Office- and national-level breakdowns of fully favorable vs denial rates aren't currently published by SSA in the per-office disposition data. The judge's own breakdown is the detail we have today.
Approval rate over time
Year-over-year approval rate across Judge Sorg-Graves's docket. Annual rates fluctuate with the mix of cases SSA assigns; the longer-run pattern is more informative than any single year.
Decision pattern
Over her 2 years on the bench, Judge Sorg-Graves has presided over 2,903 lifetime decisions. Her yearly trend shows a shift from a 43% approval rate in 2016 to 20% in 2017. This decline reflects the changing nature of the evidence presented during her tenure. Such variations are common in the SSDI system and often reflect the complex nature of medical evidence required for your approval.

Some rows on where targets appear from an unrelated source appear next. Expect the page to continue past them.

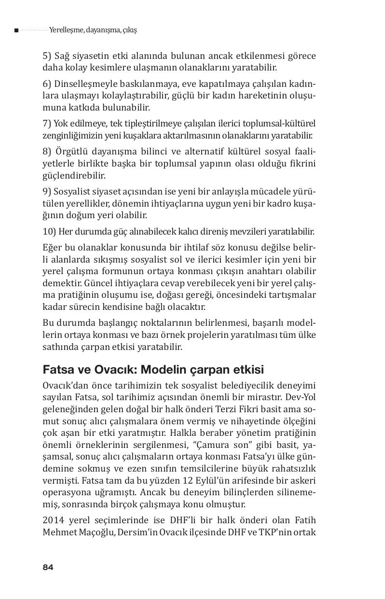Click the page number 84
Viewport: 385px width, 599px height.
pyautogui.click(x=48, y=567)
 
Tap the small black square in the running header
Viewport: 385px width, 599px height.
pyautogui.click(x=16, y=30)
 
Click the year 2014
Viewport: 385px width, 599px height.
pyautogui.click(x=53, y=520)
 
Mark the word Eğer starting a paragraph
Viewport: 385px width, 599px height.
pyautogui.click(x=52, y=247)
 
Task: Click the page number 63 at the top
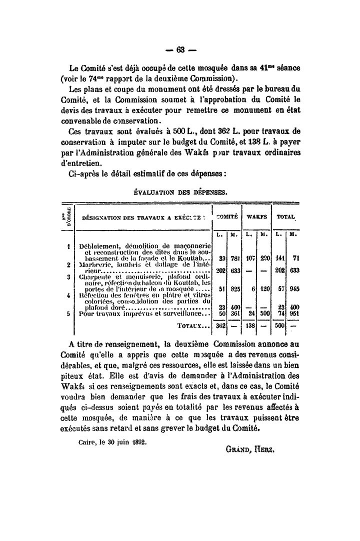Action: point(180,50)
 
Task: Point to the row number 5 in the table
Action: point(68,313)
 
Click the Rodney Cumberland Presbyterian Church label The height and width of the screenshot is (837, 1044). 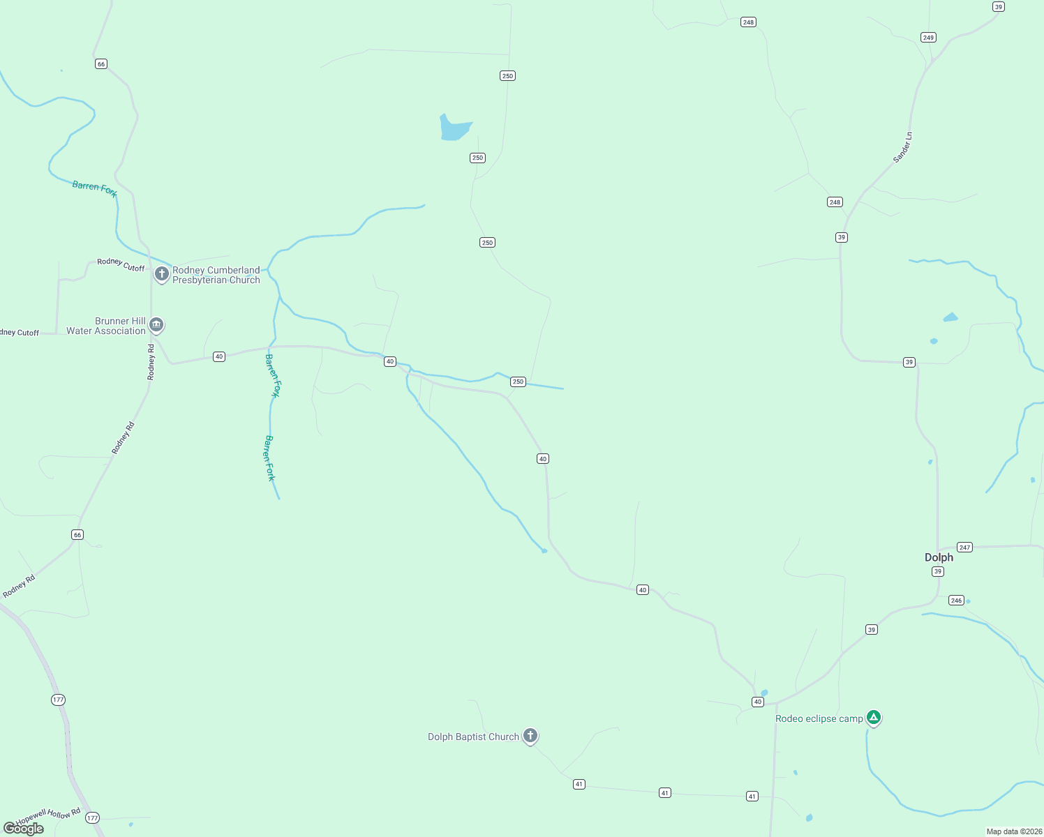(x=216, y=275)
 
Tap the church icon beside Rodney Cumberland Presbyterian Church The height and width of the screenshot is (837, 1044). (x=162, y=274)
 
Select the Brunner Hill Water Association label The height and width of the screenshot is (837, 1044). (x=106, y=326)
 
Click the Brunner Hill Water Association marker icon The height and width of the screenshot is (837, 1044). (x=156, y=324)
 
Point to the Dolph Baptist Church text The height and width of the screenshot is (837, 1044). (x=473, y=737)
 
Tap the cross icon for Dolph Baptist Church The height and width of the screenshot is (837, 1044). (x=530, y=735)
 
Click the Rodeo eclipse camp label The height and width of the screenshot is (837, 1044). (x=819, y=718)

Preparing for an SSDI hearing
The guidance below applies to any SSDI hearing, not specifically to Judge Sorg-Graves's bench. Judge-specific preparation guidance requires a corpus of public Appeals Council decisions involving each judge, which we haven't built yet.
- Bring a clean treating-physician record. Longitudinal primary-care or specialist notes spanning the disability period, with consistent symptom documentation, are typically the strongest evidence at hearing. A single month's records usually aren't enough.
- Don't rely on consultative exams alone. If your medical evidence is built primarily around a one-time CE finding, expect detailed questioning. Supplement with treating-source statements where possible.
- Prepare for daily-activity questions. Have honest, specific answers about a typical day. Answers that conflict with the medical record (in either direction) tend to hurt credibility.
- Expect transferable-skills probing. A vocational expert will usually testify about jobs available to someone with your limitations. Your representative should be prepared to cross-examine.
Hearing with Judge Sorg-Graves? Free, confidential — see if you qualify for SSDI.
Free Benefits ReviewAbout the Indianapolis hearing office
The Indianapolis Hearing Office serves a broad population across Indiana, managing a high volume of SSDI claims. With a bench of 6 judges, the office maintains an office-wide latest approval rate of 61%. You can expect a formal environment where your medical documentation and vocational testimony are prioritized. See the Indianapolis Hearing Office page for the full ALJ roster.
Other judges at this hearing office
The Social Security Administration utilizes a workload-balancing algorithm to assign cases, meaning you cannot choose your judge. Within the Indianapolis Hearing Office, lifetime approval rates among the 6 judges range from 41% to 72%. This variance highlights why preparation is essential regardless of the specific judge assigned to your file.